# Are schwinn axles their own special size?



## bikewhorder (Jul 7, 2012)

So I'm finally getting around to working on my whizzer and I'm having a mechanical meltdown on what thought would be the simplest of tasks.  I'm just trying to put those special nuts on the rear axle to hold the drop stand and It's not working.  The nuts thread beautifully on the front schwinn drum brake axle that I just got from Memory lane and the original rear axle hex nuts thread on the front axle like they are a perfect fit, but when I try to put the nuts from the from the front axle on the rear its a no go.  The rear hub is a  bendix and appears to be 3/8 by 24 threads per inch.  I'm thinking that the schwinn axle is like 1/64 smaller in diameter? Just enough so that it won't work,  Please help if you know the answer.


----------



## greenephantom (Jul 7, 2012)

The Schwinn-built drum hubs have their own special propietary size nuts / axles.  

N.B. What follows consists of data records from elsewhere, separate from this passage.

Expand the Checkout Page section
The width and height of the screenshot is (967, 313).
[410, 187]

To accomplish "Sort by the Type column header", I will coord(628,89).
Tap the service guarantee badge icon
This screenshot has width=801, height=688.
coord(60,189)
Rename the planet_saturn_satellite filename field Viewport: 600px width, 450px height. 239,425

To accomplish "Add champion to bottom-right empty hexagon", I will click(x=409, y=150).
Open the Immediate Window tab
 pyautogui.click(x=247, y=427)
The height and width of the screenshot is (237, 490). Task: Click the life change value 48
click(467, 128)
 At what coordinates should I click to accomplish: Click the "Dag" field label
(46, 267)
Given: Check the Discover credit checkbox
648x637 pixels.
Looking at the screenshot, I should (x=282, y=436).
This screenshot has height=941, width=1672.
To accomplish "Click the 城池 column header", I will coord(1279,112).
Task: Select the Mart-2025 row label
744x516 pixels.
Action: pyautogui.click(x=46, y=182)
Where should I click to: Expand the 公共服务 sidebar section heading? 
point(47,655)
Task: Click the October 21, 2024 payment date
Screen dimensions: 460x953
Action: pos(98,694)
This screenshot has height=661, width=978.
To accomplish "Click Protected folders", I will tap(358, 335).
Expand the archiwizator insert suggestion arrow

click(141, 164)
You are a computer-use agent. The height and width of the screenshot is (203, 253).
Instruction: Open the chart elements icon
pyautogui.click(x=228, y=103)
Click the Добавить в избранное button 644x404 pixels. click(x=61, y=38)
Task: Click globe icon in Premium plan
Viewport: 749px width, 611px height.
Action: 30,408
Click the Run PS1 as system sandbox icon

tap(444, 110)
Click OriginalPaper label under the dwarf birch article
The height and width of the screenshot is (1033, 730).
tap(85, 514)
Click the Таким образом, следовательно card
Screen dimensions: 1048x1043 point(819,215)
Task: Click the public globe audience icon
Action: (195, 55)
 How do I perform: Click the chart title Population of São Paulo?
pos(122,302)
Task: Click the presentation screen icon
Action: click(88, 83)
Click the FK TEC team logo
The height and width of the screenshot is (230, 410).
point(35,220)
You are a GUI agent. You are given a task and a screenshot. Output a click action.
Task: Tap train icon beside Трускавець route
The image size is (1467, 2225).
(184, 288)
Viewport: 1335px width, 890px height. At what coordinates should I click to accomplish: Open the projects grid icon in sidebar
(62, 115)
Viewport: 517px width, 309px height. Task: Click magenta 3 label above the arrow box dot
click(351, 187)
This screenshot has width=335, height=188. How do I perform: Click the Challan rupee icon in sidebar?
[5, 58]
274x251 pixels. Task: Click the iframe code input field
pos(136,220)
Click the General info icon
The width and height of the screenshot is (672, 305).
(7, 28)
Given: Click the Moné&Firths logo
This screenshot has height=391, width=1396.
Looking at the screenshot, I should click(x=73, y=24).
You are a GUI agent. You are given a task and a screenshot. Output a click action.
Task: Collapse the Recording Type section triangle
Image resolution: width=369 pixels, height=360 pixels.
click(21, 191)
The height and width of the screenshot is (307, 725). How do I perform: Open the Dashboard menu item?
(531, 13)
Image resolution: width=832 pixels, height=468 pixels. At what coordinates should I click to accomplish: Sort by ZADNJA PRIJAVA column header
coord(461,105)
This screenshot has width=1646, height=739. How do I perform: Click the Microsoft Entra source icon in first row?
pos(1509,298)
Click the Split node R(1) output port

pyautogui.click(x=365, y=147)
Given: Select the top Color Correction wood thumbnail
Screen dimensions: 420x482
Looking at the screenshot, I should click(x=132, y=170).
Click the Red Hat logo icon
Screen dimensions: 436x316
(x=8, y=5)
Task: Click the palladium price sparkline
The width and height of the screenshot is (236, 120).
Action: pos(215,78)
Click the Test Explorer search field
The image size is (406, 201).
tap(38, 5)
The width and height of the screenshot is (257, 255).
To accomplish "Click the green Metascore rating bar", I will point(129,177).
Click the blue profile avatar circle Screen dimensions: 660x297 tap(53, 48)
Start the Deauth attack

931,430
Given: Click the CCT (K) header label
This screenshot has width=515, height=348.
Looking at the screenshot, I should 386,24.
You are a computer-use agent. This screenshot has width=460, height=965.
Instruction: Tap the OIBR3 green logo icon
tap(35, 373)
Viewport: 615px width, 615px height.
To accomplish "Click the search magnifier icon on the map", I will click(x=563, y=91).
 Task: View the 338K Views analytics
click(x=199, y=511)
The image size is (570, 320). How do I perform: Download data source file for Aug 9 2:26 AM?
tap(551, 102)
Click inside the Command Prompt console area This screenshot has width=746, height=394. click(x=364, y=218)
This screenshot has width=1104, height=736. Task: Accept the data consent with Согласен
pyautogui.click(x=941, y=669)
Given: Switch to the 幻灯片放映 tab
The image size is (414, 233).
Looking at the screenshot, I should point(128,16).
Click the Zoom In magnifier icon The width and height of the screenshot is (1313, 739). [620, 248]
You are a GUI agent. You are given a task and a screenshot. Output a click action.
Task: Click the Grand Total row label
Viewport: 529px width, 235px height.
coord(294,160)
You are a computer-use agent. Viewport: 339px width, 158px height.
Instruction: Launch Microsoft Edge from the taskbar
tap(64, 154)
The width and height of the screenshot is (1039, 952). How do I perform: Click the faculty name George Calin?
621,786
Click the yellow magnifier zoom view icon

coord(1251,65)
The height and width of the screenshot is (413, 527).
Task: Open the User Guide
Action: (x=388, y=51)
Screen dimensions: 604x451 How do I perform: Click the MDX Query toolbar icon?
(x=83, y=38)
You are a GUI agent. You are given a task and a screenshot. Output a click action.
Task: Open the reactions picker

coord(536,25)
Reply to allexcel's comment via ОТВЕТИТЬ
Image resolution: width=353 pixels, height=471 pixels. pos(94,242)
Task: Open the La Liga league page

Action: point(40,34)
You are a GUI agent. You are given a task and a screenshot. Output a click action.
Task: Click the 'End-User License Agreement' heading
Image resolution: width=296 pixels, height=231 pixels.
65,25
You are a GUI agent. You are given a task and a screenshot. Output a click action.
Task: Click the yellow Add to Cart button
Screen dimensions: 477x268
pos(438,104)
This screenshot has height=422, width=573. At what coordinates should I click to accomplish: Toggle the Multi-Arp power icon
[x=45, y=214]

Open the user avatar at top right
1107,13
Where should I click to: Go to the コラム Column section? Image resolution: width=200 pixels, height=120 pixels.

And to go a step further while I'm rambling, the Bendix hub nuts / axles are also a special size, you can get away with generic nuts on Bendix hubs but the fit is loose.

Cheers, Geoff


----------



## bikewhorder (Jul 7, 2012)

Thanks, I guess I'll just use some bushings to make the drop stand work.  Good to know I'm not losing my mind.  Proprietary threads are an evil invention.


----------



## MagicRat (Jul 7, 2012)

Mr.Schwinn kept them buying Schwinn parts for his bikes...he was No Dummy.


----------



## Sean (Dec 3, 2012)

is there a chart or anything that one could use as a refrence for these sizes? I have a 5 speed fastback that has 4 different sized nuts on the two axles and I want them to be original/uniform.


----------